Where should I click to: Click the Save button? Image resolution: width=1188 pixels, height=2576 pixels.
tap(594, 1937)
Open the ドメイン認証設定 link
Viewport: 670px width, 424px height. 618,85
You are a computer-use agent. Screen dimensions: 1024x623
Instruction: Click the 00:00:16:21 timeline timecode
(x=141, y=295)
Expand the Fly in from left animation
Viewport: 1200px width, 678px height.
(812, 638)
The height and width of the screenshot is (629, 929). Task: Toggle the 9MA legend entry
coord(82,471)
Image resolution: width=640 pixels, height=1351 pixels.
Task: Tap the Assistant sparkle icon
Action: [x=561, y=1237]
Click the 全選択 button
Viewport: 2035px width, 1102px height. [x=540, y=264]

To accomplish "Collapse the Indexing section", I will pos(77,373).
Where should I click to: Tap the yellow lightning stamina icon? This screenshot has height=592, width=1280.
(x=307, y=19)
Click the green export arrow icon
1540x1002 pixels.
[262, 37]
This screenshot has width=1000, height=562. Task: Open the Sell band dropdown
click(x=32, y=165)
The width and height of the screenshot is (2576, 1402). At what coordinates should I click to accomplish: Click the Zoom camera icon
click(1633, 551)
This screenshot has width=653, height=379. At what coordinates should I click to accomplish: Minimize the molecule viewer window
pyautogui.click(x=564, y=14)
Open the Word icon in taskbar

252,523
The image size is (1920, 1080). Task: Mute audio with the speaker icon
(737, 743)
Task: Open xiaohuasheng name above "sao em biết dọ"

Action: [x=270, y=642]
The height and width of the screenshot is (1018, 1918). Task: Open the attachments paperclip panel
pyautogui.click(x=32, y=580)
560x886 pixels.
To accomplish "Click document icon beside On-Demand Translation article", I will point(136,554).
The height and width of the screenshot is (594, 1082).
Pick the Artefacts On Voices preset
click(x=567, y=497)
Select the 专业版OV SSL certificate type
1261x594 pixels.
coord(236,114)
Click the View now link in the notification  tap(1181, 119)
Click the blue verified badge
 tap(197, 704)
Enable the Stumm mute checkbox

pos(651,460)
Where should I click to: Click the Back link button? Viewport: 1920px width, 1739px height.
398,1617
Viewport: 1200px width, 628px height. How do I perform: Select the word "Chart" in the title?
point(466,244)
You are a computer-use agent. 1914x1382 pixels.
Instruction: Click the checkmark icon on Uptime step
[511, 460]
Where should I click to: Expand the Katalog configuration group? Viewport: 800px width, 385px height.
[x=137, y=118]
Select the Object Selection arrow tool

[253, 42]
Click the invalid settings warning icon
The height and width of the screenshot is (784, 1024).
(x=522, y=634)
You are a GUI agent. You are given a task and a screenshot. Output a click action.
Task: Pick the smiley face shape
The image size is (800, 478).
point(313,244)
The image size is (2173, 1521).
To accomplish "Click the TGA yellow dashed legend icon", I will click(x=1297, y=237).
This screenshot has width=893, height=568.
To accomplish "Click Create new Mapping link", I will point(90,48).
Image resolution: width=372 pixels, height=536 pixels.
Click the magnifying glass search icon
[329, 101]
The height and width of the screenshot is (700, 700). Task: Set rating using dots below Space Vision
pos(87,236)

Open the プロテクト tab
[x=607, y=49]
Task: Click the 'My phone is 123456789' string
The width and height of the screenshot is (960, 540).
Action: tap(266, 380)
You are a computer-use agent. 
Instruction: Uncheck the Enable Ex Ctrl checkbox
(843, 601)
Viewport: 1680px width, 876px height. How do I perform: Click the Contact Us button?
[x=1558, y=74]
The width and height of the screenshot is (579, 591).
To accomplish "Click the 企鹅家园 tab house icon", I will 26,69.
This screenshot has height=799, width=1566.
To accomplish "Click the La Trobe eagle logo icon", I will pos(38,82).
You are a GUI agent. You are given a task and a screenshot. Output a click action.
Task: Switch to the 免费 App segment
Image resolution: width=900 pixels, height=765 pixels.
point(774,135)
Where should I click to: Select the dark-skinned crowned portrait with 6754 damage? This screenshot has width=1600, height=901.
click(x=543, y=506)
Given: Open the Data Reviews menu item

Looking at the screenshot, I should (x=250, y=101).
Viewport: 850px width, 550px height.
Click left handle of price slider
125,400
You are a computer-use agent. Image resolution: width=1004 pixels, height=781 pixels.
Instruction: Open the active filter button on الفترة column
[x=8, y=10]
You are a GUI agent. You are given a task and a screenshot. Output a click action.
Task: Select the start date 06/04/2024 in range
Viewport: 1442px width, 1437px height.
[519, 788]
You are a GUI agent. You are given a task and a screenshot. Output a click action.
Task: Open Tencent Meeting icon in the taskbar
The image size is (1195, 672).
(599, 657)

#####

SHORT TASK:
Copy out the listing above line for line, with no changes.

CORRECT RESULT:
Where should I click to: Click the Save button? Image resolution: width=1188 pixels, height=2576 pixels.
tap(594, 1937)
Open the ドメイン認証設定 link
Viewport: 670px width, 424px height. 618,85
You are a computer-use agent. Screen dimensions: 1024x623
Instruction: Click the 00:00:16:21 timeline timecode
(x=141, y=295)
Expand the Fly in from left animation
Viewport: 1200px width, 678px height.
(812, 638)
The height and width of the screenshot is (629, 929). Task: Toggle the 9MA legend entry
coord(82,471)
Image resolution: width=640 pixels, height=1351 pixels.
Task: Tap the Assistant sparkle icon
Action: [x=561, y=1237]
Click the 全選択 button
Viewport: 2035px width, 1102px height. [x=540, y=264]

To accomplish "Collapse the Indexing section", I will pos(77,373).
Where should I click to: Tap the yellow lightning stamina icon? This screenshot has height=592, width=1280.
(x=307, y=19)
Click the green export arrow icon
1540x1002 pixels.
[262, 37]
This screenshot has width=1000, height=562. Task: Open the Sell band dropdown
click(x=32, y=165)
The width and height of the screenshot is (2576, 1402). At what coordinates should I click to accomplish: Click the Zoom camera icon
click(1633, 551)
This screenshot has width=653, height=379. At what coordinates should I click to accomplish: Minimize the molecule viewer window
pyautogui.click(x=564, y=14)
Open the Word icon in taskbar

252,523
The image size is (1920, 1080). Task: Mute audio with the speaker icon
(737, 743)
Task: Open xiaohuasheng name above "sao em biết dọ"

Action: [x=270, y=642]
The height and width of the screenshot is (1018, 1918). Task: Open the attachments paperclip panel
pyautogui.click(x=32, y=580)
560x886 pixels.
To accomplish "Click document icon beside On-Demand Translation article", I will point(136,554).
The height and width of the screenshot is (594, 1082).
Pick the Artefacts On Voices preset
click(x=567, y=497)
Select the 专业版OV SSL certificate type
1261x594 pixels.
coord(236,114)
Click the View now link in the notification  tap(1181, 119)
Click the blue verified badge
 tap(197, 704)
Enable the Stumm mute checkbox

pos(651,460)
Where should I click to: Click the Back link button? Viewport: 1920px width, 1739px height.
398,1617
Viewport: 1200px width, 628px height. How do I perform: Select the word "Chart" in the title?
point(466,244)
You are a computer-use agent. 1914x1382 pixels.
Instruction: Click the checkmark icon on Uptime step
[511, 460]
Where should I click to: Expand the Katalog configuration group? Viewport: 800px width, 385px height.
[x=137, y=118]
Select the Object Selection arrow tool

[253, 42]
Click the invalid settings warning icon
The height and width of the screenshot is (784, 1024).
(x=522, y=634)
You are a GUI agent. You are given a task and a screenshot. Output a click action.
Task: Pick the smiley face shape
The image size is (800, 478).
point(313,244)
The image size is (2173, 1521).
To accomplish "Click the TGA yellow dashed legend icon", I will click(x=1297, y=237).
This screenshot has width=893, height=568.
To accomplish "Click Create new Mapping link", I will point(90,48).
Image resolution: width=372 pixels, height=536 pixels.
Click the magnifying glass search icon
[329, 101]
The height and width of the screenshot is (700, 700). Task: Set rating using dots below Space Vision
pos(87,236)

Open the プロテクト tab
[x=607, y=49]
Task: Click the 'My phone is 123456789' string
The width and height of the screenshot is (960, 540).
Action: tap(266, 380)
You are a computer-use agent. 
Instruction: Uncheck the Enable Ex Ctrl checkbox
(843, 601)
Viewport: 1680px width, 876px height. How do I perform: Click the Contact Us button?
[x=1558, y=74]
The width and height of the screenshot is (579, 591).
To accomplish "Click the 企鹅家园 tab house icon", I will 26,69.
This screenshot has height=799, width=1566.
To accomplish "Click the La Trobe eagle logo icon", I will pos(38,82).
You are a GUI agent. You are given a task and a screenshot. Output a click action.
Task: Switch to the 免费 App segment
Image resolution: width=900 pixels, height=765 pixels.
point(774,135)
Where should I click to: Select the dark-skinned crowned portrait with 6754 damage? This screenshot has width=1600, height=901.
click(x=543, y=506)
Given: Open the Data Reviews menu item

Looking at the screenshot, I should (x=250, y=101).
Viewport: 850px width, 550px height.
Click left handle of price slider
125,400
You are a computer-use agent. Image resolution: width=1004 pixels, height=781 pixels.
Instruction: Open the active filter button on الفترة column
[x=8, y=10]
You are a GUI agent. You are given a task and a screenshot. Output a click action.
Task: Select the start date 06/04/2024 in range
Viewport: 1442px width, 1437px height.
[519, 788]
You are a GUI agent. You are given a task and a screenshot. Output a click action.
Task: Open Tencent Meeting icon in the taskbar
The image size is (1195, 672).
(599, 657)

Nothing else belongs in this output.